◆ **Problem**
Switch "label" to "marker" in the entries from the line with "Screen dimensions: 1024x536" to the line with "the 320,00 price", leave everything else unchanged, and reproduce only those lines without the pictures.

== Source material ==

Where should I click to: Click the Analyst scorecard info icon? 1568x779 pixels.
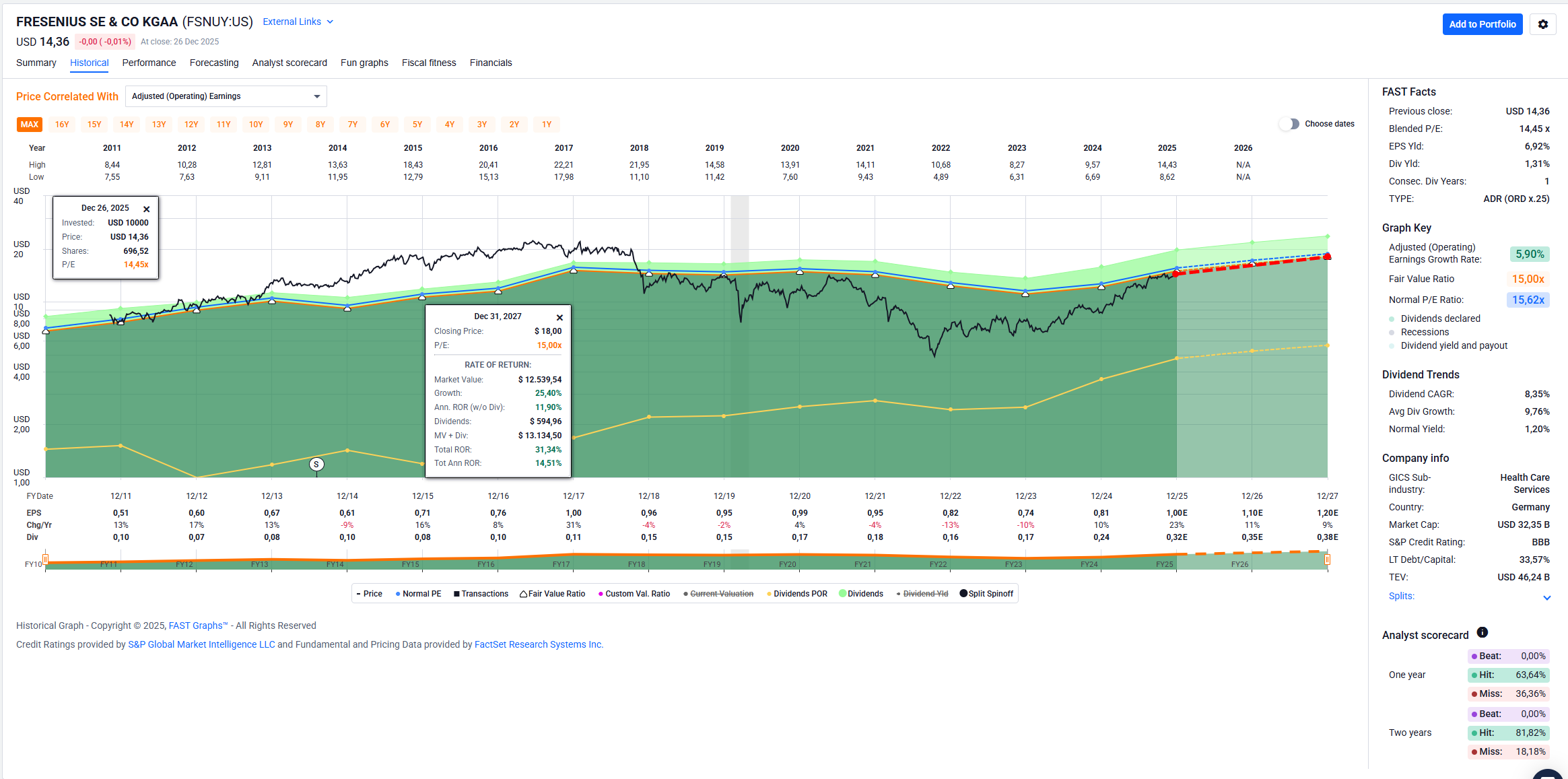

===
== Source material ==

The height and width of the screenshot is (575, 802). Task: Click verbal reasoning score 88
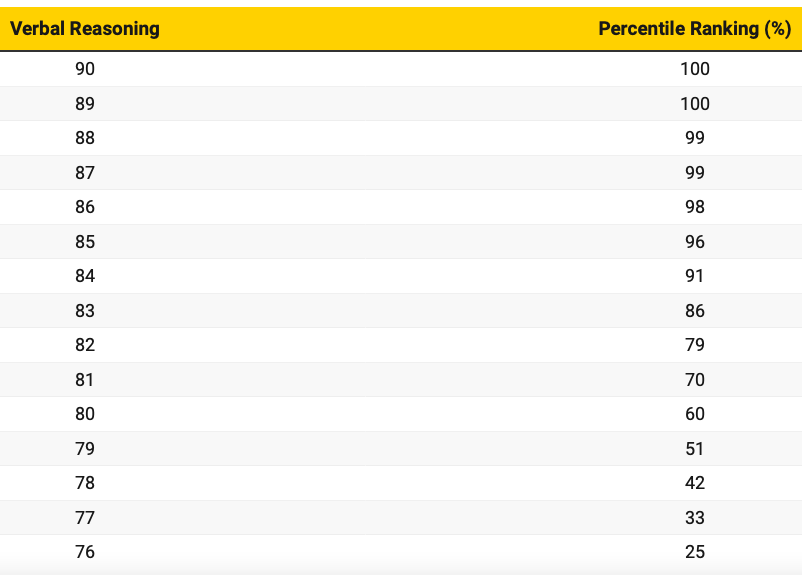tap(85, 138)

===
== Source material ==

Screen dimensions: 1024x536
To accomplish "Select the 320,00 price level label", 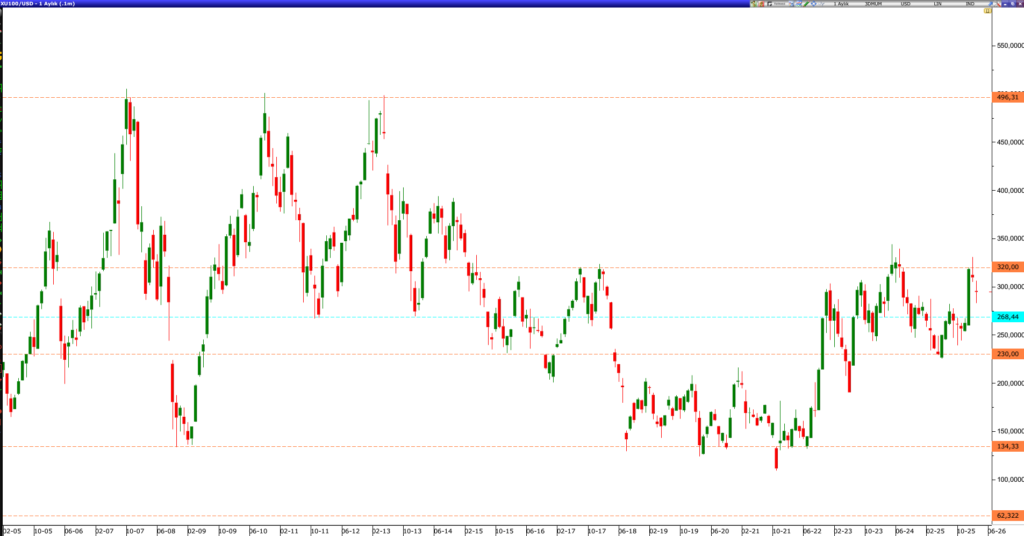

===

◆ **Answer in full**
Screen dimensions: 1024x536
To accomplish "Select the 320,00 price level marker", 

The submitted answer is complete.